| Wat gevraagd wordt |
Geef de regels van de gegevens hieronder weer als Markdown-tabel met de kolommen Nr en Regel. Begin bij de regel met "coordinates (44, 1367).", eindig bij de regel met "(223, 514)." (beide inbegrepen) en laat lege regels weg.

| Aangeleverde gegevens |
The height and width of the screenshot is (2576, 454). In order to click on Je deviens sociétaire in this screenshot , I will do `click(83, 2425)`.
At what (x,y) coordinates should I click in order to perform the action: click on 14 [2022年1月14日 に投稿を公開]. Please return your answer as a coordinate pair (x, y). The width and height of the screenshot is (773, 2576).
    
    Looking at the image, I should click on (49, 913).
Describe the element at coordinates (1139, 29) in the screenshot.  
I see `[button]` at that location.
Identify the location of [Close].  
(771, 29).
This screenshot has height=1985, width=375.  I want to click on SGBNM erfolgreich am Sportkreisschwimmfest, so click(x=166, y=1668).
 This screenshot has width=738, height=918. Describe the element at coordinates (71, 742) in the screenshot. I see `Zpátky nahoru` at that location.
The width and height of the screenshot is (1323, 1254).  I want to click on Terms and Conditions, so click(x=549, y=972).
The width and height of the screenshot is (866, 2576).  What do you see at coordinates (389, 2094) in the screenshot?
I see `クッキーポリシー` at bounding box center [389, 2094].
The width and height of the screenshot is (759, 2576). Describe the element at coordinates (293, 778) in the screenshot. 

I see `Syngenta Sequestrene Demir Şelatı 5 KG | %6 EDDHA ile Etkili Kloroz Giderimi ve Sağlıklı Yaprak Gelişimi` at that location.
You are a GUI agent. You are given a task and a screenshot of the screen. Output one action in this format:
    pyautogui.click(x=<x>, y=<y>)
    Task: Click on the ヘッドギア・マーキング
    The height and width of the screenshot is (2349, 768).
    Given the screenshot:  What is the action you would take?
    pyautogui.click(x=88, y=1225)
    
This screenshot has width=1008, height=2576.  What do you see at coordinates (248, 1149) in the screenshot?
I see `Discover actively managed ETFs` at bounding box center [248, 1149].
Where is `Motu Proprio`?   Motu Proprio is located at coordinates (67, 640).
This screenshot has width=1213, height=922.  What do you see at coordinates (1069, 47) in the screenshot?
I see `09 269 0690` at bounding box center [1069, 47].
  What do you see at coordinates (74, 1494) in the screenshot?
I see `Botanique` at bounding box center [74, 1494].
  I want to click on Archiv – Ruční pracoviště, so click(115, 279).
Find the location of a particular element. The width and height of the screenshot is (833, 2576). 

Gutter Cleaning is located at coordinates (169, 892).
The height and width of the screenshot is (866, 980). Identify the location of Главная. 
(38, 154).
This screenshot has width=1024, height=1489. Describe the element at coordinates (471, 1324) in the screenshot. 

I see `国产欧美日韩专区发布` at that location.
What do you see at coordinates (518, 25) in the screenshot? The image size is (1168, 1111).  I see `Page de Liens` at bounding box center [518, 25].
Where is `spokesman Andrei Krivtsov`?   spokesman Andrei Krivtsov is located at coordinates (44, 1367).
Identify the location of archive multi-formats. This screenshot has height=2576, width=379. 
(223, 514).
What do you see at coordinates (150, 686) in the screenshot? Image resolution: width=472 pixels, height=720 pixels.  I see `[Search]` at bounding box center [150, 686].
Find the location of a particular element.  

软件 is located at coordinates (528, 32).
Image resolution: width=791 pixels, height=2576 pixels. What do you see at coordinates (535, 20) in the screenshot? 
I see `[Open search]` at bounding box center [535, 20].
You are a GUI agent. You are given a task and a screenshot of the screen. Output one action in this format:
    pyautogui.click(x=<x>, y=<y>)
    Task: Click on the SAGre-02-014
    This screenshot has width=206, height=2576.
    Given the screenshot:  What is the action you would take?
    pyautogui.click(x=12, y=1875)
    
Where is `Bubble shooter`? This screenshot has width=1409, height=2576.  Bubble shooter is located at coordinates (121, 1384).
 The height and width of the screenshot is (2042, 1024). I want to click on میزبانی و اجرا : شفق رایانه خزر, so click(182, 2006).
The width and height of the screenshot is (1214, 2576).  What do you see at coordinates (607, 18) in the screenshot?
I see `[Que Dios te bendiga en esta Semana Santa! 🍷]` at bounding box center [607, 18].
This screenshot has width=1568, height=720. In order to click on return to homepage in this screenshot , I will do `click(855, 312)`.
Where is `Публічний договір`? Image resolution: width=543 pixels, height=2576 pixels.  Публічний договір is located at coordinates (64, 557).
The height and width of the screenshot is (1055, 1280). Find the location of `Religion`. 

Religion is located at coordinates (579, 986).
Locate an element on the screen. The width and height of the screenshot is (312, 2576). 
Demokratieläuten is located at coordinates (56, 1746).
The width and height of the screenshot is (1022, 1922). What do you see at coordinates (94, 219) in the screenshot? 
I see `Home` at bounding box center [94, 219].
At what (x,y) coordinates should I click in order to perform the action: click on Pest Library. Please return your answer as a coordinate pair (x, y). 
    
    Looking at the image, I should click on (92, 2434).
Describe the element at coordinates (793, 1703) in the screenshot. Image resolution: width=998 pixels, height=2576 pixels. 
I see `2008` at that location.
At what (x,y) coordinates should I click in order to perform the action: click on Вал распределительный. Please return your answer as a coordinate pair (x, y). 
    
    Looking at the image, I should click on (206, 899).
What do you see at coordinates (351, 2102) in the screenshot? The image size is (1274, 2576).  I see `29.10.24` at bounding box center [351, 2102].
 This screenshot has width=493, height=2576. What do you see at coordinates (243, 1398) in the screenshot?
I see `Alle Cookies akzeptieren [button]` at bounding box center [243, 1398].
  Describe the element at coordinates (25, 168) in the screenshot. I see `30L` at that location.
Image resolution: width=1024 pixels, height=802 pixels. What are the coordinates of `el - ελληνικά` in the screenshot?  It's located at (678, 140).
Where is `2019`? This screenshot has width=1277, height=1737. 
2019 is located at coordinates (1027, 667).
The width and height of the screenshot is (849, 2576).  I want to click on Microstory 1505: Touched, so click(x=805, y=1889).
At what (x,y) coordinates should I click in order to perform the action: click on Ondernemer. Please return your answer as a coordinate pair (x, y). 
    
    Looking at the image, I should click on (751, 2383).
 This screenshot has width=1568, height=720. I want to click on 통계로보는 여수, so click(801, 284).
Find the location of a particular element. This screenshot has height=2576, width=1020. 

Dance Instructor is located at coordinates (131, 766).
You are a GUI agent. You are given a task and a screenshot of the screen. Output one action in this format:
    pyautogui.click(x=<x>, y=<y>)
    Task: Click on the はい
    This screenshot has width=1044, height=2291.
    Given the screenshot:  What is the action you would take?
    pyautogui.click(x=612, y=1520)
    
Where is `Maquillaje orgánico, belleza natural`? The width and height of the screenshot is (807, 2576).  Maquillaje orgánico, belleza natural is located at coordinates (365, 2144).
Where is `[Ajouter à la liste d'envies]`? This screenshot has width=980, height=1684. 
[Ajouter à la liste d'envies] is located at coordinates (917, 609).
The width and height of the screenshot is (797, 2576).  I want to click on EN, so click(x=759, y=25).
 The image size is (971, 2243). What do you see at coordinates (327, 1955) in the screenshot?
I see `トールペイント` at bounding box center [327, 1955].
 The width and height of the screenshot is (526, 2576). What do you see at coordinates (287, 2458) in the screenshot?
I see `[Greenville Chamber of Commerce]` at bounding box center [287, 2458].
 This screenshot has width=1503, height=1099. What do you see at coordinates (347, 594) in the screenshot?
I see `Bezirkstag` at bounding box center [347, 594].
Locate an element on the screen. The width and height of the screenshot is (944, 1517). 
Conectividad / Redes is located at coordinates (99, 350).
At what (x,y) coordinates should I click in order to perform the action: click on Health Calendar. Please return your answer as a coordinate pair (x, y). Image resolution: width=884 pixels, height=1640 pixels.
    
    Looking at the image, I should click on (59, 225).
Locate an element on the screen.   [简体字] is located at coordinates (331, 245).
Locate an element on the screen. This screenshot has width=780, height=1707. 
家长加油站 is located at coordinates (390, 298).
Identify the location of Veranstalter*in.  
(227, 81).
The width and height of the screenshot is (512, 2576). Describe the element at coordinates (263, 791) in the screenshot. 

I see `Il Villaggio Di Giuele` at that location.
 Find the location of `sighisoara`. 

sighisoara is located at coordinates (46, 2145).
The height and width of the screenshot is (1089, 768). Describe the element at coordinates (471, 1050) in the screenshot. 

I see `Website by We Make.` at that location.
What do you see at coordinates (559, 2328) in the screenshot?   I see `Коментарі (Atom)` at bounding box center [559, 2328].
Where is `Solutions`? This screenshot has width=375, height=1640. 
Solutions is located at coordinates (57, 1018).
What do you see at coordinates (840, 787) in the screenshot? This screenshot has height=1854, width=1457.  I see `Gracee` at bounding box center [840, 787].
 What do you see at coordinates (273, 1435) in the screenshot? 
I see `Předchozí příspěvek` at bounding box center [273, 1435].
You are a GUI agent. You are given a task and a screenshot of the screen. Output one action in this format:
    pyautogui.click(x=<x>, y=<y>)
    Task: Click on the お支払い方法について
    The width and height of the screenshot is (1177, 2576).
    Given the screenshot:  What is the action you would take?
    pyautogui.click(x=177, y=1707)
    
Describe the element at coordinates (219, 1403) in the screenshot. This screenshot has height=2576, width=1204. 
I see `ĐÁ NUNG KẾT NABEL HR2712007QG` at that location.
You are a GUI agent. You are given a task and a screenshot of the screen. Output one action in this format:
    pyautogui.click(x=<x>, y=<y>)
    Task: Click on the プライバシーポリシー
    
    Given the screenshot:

| Antwoord |
| Nr | Regel |
|---|---|
| 1 | Where is `spokesman Andrei Krivtsov`?   spokesman Andrei Krivtsov is located at coordinates (44, 1367). |
| 2 | Identify the location of archive multi-formats. This screenshot has height=2576, width=379.  |
| 3 | (223, 514). |